• Aim of the exercise: From the records below, copy each line in which the string "agent" occurs.

• Listed records:
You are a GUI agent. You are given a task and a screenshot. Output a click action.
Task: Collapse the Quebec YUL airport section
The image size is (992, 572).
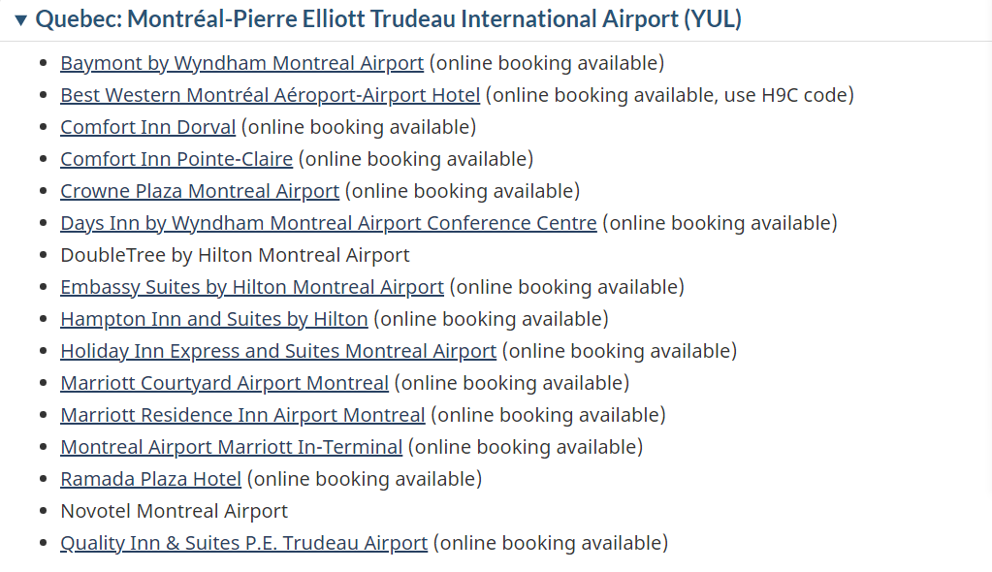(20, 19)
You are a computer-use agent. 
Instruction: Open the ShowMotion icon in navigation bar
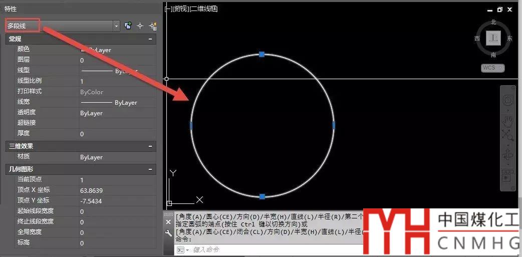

• Solution for this problem:
You are a GUI agent. You are given a task and a screenshot. Output a click action.
You are a computer-use agent. 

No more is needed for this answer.